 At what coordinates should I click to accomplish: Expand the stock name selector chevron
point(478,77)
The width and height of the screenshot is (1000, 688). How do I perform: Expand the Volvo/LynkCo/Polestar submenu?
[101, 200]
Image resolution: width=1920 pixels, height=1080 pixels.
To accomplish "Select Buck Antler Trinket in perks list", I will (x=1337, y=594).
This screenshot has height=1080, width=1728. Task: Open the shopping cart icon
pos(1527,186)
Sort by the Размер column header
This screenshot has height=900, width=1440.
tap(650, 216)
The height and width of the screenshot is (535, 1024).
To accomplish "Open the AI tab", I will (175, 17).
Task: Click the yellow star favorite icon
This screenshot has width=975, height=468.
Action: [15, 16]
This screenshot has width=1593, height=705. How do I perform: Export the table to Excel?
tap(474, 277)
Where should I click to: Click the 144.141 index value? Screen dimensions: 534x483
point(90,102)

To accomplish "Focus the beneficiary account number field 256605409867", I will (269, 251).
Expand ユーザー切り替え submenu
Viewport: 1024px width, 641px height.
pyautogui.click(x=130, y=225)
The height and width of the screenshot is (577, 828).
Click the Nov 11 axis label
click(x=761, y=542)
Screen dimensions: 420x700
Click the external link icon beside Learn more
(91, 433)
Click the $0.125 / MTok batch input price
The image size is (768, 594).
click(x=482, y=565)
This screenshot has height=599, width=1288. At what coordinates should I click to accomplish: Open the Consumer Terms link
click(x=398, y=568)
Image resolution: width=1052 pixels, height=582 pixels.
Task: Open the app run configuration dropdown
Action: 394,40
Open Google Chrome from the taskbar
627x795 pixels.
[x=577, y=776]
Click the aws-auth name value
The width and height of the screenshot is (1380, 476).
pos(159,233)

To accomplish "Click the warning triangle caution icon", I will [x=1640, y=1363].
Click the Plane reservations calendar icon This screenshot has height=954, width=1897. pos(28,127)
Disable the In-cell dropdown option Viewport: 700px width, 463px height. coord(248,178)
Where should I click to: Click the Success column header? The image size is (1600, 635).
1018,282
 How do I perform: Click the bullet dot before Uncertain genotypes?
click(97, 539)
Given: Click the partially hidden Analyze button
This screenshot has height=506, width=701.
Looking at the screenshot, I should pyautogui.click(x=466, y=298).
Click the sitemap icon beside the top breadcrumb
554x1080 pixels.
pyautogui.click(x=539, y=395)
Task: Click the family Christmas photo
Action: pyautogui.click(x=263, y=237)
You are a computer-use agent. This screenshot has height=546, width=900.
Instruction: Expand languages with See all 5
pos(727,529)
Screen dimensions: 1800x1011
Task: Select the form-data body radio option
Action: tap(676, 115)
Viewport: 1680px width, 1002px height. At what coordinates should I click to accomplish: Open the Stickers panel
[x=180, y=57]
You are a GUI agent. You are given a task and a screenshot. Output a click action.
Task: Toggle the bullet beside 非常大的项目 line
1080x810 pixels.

◆ **REQUIRED ACTION**
The complete listing is to be repeated word for word.

◆ **ANSWER BOX**
 At what coordinates should I click to accomplish: Expand the stock name selector chevron
point(478,77)
The width and height of the screenshot is (1000, 688). How do I perform: Expand the Volvo/LynkCo/Polestar submenu?
[101, 200]
Image resolution: width=1920 pixels, height=1080 pixels.
To accomplish "Select Buck Antler Trinket in perks list", I will (x=1337, y=594).
This screenshot has height=1080, width=1728. Task: Open the shopping cart icon
pos(1527,186)
Sort by the Размер column header
This screenshot has height=900, width=1440.
tap(650, 216)
The height and width of the screenshot is (535, 1024).
To accomplish "Open the AI tab", I will (175, 17).
Task: Click the yellow star favorite icon
This screenshot has width=975, height=468.
Action: [15, 16]
This screenshot has width=1593, height=705. How do I perform: Export the table to Excel?
tap(474, 277)
Where should I click to: Click the 144.141 index value? Screen dimensions: 534x483
point(90,102)

To accomplish "Focus the beneficiary account number field 256605409867", I will (269, 251).
Expand ユーザー切り替え submenu
Viewport: 1024px width, 641px height.
pyautogui.click(x=130, y=225)
The height and width of the screenshot is (577, 828).
Click the Nov 11 axis label
click(x=761, y=542)
Screen dimensions: 420x700
Click the external link icon beside Learn more
(91, 433)
Click the $0.125 / MTok batch input price
The image size is (768, 594).
click(x=482, y=565)
This screenshot has height=599, width=1288. At what coordinates should I click to accomplish: Open the Consumer Terms link
click(x=398, y=568)
Image resolution: width=1052 pixels, height=582 pixels.
Task: Open the app run configuration dropdown
Action: 394,40
Open Google Chrome from the taskbar
627x795 pixels.
[x=577, y=776]
Click the aws-auth name value
The width and height of the screenshot is (1380, 476).
pos(159,233)

To accomplish "Click the warning triangle caution icon", I will [x=1640, y=1363].
Click the Plane reservations calendar icon This screenshot has height=954, width=1897. pos(28,127)
Disable the In-cell dropdown option Viewport: 700px width, 463px height. coord(248,178)
Where should I click to: Click the Success column header? The image size is (1600, 635).
1018,282
 How do I perform: Click the bullet dot before Uncertain genotypes?
click(97, 539)
Given: Click the partially hidden Analyze button
This screenshot has height=506, width=701.
Looking at the screenshot, I should pyautogui.click(x=466, y=298).
Click the sitemap icon beside the top breadcrumb
554x1080 pixels.
pyautogui.click(x=539, y=395)
Task: Click the family Christmas photo
Action: pyautogui.click(x=263, y=237)
You are a computer-use agent. This screenshot has height=546, width=900.
Instruction: Expand languages with See all 5
pos(727,529)
Screen dimensions: 1800x1011
Task: Select the form-data body radio option
Action: tap(676, 115)
Viewport: 1680px width, 1002px height. At what coordinates should I click to accomplish: Open the Stickers panel
[x=180, y=57]
You are a GUI agent. You are given a task and a screenshot. Output a click action.
Task: Toggle the bullet beside 非常大的项目 line
1080x810 pixels.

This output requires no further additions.